> _What you will do_
Reproduce all the entries, matching the original word for word.

> _Supplied records_
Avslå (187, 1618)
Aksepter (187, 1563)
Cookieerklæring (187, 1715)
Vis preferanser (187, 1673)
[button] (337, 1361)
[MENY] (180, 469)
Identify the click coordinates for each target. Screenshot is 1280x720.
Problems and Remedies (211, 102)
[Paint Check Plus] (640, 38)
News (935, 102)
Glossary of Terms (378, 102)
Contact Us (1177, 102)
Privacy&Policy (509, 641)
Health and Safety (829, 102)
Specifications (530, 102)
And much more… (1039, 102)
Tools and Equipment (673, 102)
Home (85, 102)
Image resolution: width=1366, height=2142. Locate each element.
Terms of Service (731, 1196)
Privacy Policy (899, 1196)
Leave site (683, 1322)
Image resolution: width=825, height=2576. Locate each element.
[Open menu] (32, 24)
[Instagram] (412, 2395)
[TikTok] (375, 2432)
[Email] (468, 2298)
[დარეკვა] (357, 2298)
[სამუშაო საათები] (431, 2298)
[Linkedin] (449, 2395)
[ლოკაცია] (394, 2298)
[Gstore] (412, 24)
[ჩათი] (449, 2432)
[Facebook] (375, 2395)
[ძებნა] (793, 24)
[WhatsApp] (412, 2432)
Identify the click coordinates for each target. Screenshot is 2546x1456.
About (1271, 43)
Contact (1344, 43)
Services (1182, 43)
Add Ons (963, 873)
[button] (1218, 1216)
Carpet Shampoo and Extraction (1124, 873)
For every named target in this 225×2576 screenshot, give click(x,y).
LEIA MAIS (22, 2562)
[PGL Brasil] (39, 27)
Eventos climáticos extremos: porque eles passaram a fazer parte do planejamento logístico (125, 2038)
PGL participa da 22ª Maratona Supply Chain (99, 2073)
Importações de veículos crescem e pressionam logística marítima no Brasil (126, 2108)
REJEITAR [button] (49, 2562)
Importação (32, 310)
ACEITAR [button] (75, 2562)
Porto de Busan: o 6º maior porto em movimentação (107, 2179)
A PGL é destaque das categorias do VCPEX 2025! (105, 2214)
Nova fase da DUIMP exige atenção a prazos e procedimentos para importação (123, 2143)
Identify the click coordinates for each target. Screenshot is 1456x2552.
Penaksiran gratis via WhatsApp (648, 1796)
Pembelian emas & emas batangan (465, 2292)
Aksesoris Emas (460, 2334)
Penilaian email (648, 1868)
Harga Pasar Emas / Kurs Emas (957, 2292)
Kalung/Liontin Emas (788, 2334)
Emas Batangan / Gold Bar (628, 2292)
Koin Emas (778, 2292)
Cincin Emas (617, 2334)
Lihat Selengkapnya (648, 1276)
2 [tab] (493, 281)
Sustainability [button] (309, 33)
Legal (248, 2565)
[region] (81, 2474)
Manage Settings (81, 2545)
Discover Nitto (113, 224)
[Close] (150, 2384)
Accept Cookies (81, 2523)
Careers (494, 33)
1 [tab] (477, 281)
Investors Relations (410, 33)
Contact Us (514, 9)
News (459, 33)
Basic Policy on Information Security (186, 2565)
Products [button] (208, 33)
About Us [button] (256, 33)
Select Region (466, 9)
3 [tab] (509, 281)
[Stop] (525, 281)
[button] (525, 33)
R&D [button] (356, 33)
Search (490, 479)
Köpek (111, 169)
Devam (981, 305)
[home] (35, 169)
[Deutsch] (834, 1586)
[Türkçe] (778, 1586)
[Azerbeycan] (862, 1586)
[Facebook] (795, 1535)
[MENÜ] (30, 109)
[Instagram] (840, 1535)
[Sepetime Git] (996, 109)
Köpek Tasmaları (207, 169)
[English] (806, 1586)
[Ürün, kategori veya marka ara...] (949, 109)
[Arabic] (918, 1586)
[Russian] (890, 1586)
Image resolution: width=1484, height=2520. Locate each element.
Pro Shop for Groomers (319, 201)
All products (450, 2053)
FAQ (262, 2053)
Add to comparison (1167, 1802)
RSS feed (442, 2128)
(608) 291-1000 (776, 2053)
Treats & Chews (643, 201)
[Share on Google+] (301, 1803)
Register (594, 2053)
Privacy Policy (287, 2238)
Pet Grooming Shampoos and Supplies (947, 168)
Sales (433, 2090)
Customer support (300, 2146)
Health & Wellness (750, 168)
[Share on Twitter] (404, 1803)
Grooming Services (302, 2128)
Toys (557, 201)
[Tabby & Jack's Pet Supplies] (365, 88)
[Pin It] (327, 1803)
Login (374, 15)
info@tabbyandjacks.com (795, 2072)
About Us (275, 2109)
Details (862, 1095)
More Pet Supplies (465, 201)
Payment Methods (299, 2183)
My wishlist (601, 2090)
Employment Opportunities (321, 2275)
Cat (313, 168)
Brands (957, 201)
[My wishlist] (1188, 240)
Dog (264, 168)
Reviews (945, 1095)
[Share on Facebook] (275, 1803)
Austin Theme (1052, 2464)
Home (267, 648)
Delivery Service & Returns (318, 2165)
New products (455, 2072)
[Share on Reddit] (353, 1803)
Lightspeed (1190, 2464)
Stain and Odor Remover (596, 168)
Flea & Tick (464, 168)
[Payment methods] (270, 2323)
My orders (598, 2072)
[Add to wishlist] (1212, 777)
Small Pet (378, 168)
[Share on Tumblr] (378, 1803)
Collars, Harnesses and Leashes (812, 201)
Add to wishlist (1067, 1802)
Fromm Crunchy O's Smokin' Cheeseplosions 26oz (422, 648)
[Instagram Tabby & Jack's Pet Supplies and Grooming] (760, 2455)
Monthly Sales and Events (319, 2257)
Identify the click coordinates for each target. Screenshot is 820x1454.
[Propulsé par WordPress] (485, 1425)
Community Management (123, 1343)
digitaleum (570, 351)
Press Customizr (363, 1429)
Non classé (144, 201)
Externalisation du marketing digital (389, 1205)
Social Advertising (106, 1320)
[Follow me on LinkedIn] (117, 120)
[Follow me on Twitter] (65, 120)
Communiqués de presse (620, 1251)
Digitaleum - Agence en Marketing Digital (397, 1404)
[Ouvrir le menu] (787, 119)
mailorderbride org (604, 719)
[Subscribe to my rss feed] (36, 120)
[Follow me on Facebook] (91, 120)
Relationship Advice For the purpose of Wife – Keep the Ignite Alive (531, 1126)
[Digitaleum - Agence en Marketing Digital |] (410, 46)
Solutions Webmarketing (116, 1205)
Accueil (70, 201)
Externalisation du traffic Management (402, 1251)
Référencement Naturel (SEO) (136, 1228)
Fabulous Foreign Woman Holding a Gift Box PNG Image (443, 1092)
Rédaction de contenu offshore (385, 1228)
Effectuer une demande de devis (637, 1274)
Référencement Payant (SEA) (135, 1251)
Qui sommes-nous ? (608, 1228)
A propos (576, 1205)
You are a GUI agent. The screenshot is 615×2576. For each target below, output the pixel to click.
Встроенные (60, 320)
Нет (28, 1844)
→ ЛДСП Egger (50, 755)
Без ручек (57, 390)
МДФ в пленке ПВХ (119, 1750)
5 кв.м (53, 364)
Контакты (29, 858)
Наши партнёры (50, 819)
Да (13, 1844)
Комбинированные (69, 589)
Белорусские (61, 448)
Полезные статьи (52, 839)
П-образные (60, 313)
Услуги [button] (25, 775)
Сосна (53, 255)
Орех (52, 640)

> _Solution to the problem_
Avslå (187, 1618)
Aksepter (187, 1563)
Cookieerklæring (187, 1715)
Vis preferanser (187, 1673)
[button] (337, 1361)
[MENY] (180, 469)
Identify the click coordinates for each target. Screenshot is 1280x720.
Problems and Remedies (211, 102)
[Paint Check Plus] (640, 38)
News (935, 102)
Glossary of Terms (378, 102)
Contact Us (1177, 102)
Privacy&Policy (509, 641)
Health and Safety (829, 102)
Specifications (530, 102)
And much more… (1039, 102)
Tools and Equipment (673, 102)
Home (85, 102)
Image resolution: width=1366, height=2142. Locate each element.
Terms of Service (731, 1196)
Privacy Policy (899, 1196)
Leave site (683, 1322)
Image resolution: width=825, height=2576. Locate each element.
[Open menu] (32, 24)
[Instagram] (412, 2395)
[TikTok] (375, 2432)
[Email] (468, 2298)
[დარეკვა] (357, 2298)
[სამუშაო საათები] (431, 2298)
[Linkedin] (449, 2395)
[ლოკაცია] (394, 2298)
[Gstore] (412, 24)
[ჩათი] (449, 2432)
[Facebook] (375, 2395)
[ძებნა] (793, 24)
[WhatsApp] (412, 2432)
Identify the click coordinates for each target. Screenshot is 2546x1456.
About (1271, 43)
Contact (1344, 43)
Services (1182, 43)
Add Ons (963, 873)
[button] (1218, 1216)
Carpet Shampoo and Extraction (1124, 873)
For every named target in this 225×2576 screenshot, give click(x,y).
LEIA MAIS (22, 2562)
[PGL Brasil] (39, 27)
Eventos climáticos extremos: porque eles passaram a fazer parte do planejamento logístico (125, 2038)
PGL participa da 22ª Maratona Supply Chain (99, 2073)
Importações de veículos crescem e pressionam logística marítima no Brasil (126, 2108)
REJEITAR [button] (49, 2562)
Importação (32, 310)
ACEITAR [button] (75, 2562)
Porto de Busan: o 6º maior porto em movimentação (107, 2179)
A PGL é destaque das categorias do VCPEX 2025! (105, 2214)
Nova fase da DUIMP exige atenção a prazos e procedimentos para importação (123, 2143)
Identify the click coordinates for each target. Screenshot is 1456x2552.
Penaksiran gratis via WhatsApp (648, 1796)
Pembelian emas & emas batangan (465, 2292)
Aksesoris Emas (460, 2334)
Penilaian email (648, 1868)
Harga Pasar Emas / Kurs Emas (957, 2292)
Kalung/Liontin Emas (788, 2334)
Emas Batangan / Gold Bar (628, 2292)
Koin Emas (778, 2292)
Cincin Emas (617, 2334)
Lihat Selengkapnya (648, 1276)
2 [tab] (493, 281)
Sustainability [button] (309, 33)
Legal (248, 2565)
[region] (81, 2474)
Manage Settings (81, 2545)
Discover Nitto (113, 224)
[Close] (150, 2384)
Accept Cookies (81, 2523)
Careers (494, 33)
1 [tab] (477, 281)
Investors Relations (410, 33)
Contact Us (514, 9)
News (459, 33)
Basic Policy on Information Security (186, 2565)
Products [button] (208, 33)
About Us [button] (256, 33)
Select Region (466, 9)
3 [tab] (509, 281)
[Stop] (525, 281)
[button] (525, 33)
R&D [button] (356, 33)
Search (490, 479)
Köpek (111, 169)
Devam (981, 305)
[home] (35, 169)
[Deutsch] (834, 1586)
[Türkçe] (778, 1586)
[Azerbeycan] (862, 1586)
[Facebook] (795, 1535)
[MENÜ] (30, 109)
[Instagram] (840, 1535)
[Sepetime Git] (996, 109)
Köpek Tasmaları (207, 169)
[English] (806, 1586)
[Ürün, kategori veya marka ara...] (949, 109)
[Arabic] (918, 1586)
[Russian] (890, 1586)
Image resolution: width=1484, height=2520. Locate each element.
Pro Shop for Groomers (319, 201)
All products (450, 2053)
FAQ (262, 2053)
Add to comparison (1167, 1802)
RSS feed (442, 2128)
(608) 291-1000 (776, 2053)
Treats & Chews (643, 201)
[Share on Google+] (301, 1803)
Register (594, 2053)
Privacy Policy (287, 2238)
Pet Grooming Shampoos and Supplies (947, 168)
Sales (433, 2090)
Customer support (300, 2146)
Health & Wellness (750, 168)
[Share on Twitter] (404, 1803)
Grooming Services (302, 2128)
Toys (557, 201)
[Tabby & Jack's Pet Supplies] (365, 88)
[Pin It] (327, 1803)
Login (374, 15)
info@tabbyandjacks.com (795, 2072)
About Us (275, 2109)
Details (862, 1095)
More Pet Supplies (465, 201)
Payment Methods (299, 2183)
My wishlist (601, 2090)
Employment Opportunities (321, 2275)
Cat (313, 168)
Brands (957, 201)
[My wishlist] (1188, 240)
Dog (264, 168)
Reviews (945, 1095)
[Share on Facebook] (275, 1803)
Austin Theme (1052, 2464)
Home (267, 648)
Delivery Service & Returns (318, 2165)
New products (455, 2072)
[Share on Reddit] (353, 1803)
Lightspeed (1190, 2464)
Stain and Odor Remover (596, 168)
Flea & Tick (464, 168)
[Payment methods] (270, 2323)
My orders (598, 2072)
[Add to wishlist] (1212, 777)
Small Pet (378, 168)
[Share on Tumblr] (378, 1803)
Collars, Harnesses and Leashes (812, 201)
Add to wishlist (1067, 1802)
Fromm Crunchy O's Smokin' Cheeseplosions 26oz (422, 648)
[Instagram Tabby & Jack's Pet Supplies and Grooming] (760, 2455)
Monthly Sales and Events (319, 2257)
Identify the click coordinates for each target. Screenshot is 820x1454.
[Propulsé par WordPress] (485, 1425)
Community Management (123, 1343)
digitaleum (570, 351)
Press Customizr (363, 1429)
Non classé (144, 201)
Externalisation du marketing digital (389, 1205)
Social Advertising (106, 1320)
[Follow me on LinkedIn] (117, 120)
[Follow me on Twitter] (65, 120)
Communiqués de presse (620, 1251)
Digitaleum - Agence en Marketing Digital (397, 1404)
[Ouvrir le menu] (787, 119)
mailorderbride org (604, 719)
[Subscribe to my rss feed] (36, 120)
[Follow me on Facebook] (91, 120)
Relationship Advice For the purpose of Wife – Keep the Ignite Alive (531, 1126)
[Digitaleum - Agence en Marketing Digital |] (410, 46)
Solutions Webmarketing (116, 1205)
Accueil (70, 201)
Externalisation du traffic Management (402, 1251)
Référencement Naturel (SEO) (136, 1228)
Fabulous Foreign Woman Holding a Gift Box PNG Image (443, 1092)
Rédaction de contenu offshore (385, 1228)
Effectuer une demande de devis (637, 1274)
Référencement Payant (SEA) (135, 1251)
Qui sommes-nous ? (608, 1228)
A propos (576, 1205)
You are a GUI agent. The screenshot is 615×2576. For each target below, output the pixel to click.
Встроенные (60, 320)
Нет (28, 1844)
→ ЛДСП Egger (50, 755)
Без ручек (57, 390)
МДФ в пленке ПВХ (119, 1750)
5 кв.м (53, 364)
Контакты (29, 858)
Наши партнёры (50, 819)
Да (13, 1844)
Комбинированные (69, 589)
Белорусские (61, 448)
Полезные статьи (52, 839)
П-образные (60, 313)
Услуги [button] (25, 775)
Сосна (53, 255)
Орех (52, 640)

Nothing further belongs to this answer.